President Trump welcomes the Prime Minister of Israel, Benjamin Netanyahu, to the White House on 25 March 2019
The Israeli far-right has campaigned for the Annexation of the West Bank for years. The difference between Annexation and Military Occupation is a fine, but important, one. The Occupied lands exist under a pretence that they will be given back at some stage; that the Occupation will end when the mythical Two-State Solution is agreed.
Annexation is a claim to ownership in the same way that Russia annexed Crimea. East Jerusalem was annexed by Israel in 1967, and its third of a million Palestinians are stateless.
Annexation, as proposed by Trump’s ‘Deal of the Century’ would put the final nail in the coffin of the Oslo accords of 1993 which led to the widespread international pretence of peace talks while Israel continues to build settler colonies all over the West Bank and Jerusalem. On the ground, it is not clear how much would change.
Palestine already has no control of its borders or natural resources, no airport, and its people live under brutal military rule. Annexation would consolidate the land theft, in particular the fertile Jordan Valley, the Dead Sea, and the settler colonies in which half a million Israelis live.

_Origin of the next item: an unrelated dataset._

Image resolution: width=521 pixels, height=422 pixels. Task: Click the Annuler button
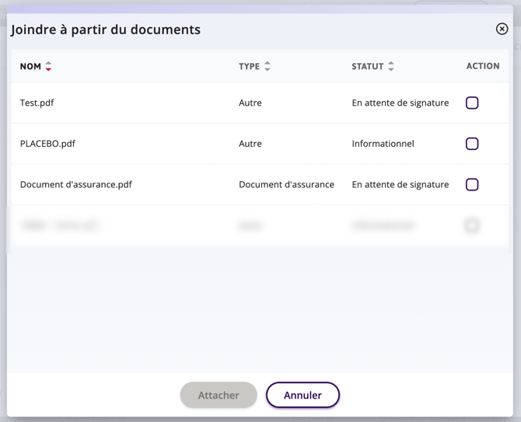click(302, 395)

The risk for Israel is that the ‘Apartheid’ label will be fixed and stick.
There have been widely reported protests inside Israel; however, these are almost entirely concerned with the potential damage to Israel’s international reputation and its ‘security’. Similarly, a group of prominent British Jews have expressed concern – even Melanie Philips is worried.

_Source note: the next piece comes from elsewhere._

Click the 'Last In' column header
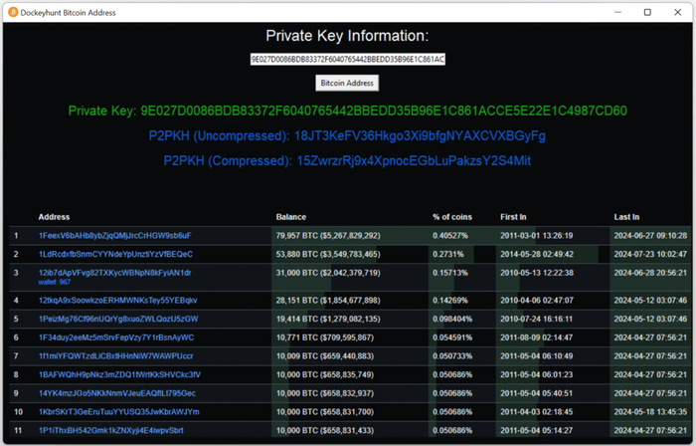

In the international context of widespread protests against state-sponsored racism, it is worth remembering that Israel is the creation of British colonialism.
Churchill told the Peel Commission, investigating the Arab revolts of the 1930s, “I do not agree that the dog in a manger has the final right to the manger even though he may have lain there for a very long time. I do not admit that right. I do not admit for instance, that a great wrong has been done to the Red Indians of America or the black people of Australia. I do not admit that a wrong has been done to these people by the fact that a stronger race, a higher-grade race, a more worldly-wise race… has come in and taken their place”.

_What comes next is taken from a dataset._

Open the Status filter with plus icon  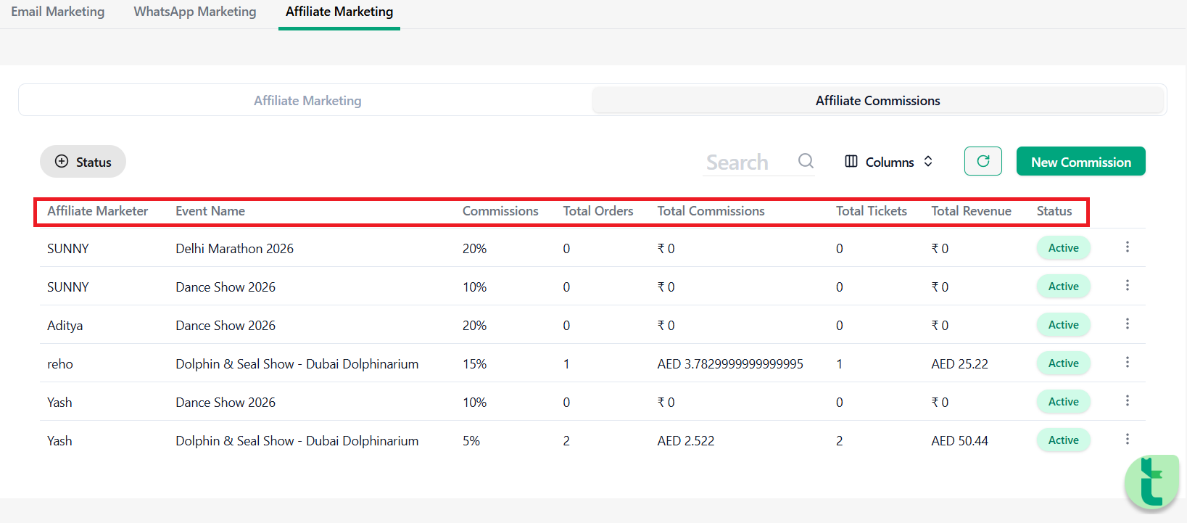[83, 162]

Concern for the well-being of the oppressor rather than the oppressed is another well-worn trope of colonial discourse.1
It is amusing to read that Boris Johnson referred to the Balfour Declaration of 1917 as “an exquisite piece of Foreign Office fudgerama” – but that is as far as this government’s objections to the Annexation is likely to go. More interesting is the fact that 130 MPs have signed a statement against Annexation which explicitly uses the word ‘Sanctions’ as a threat.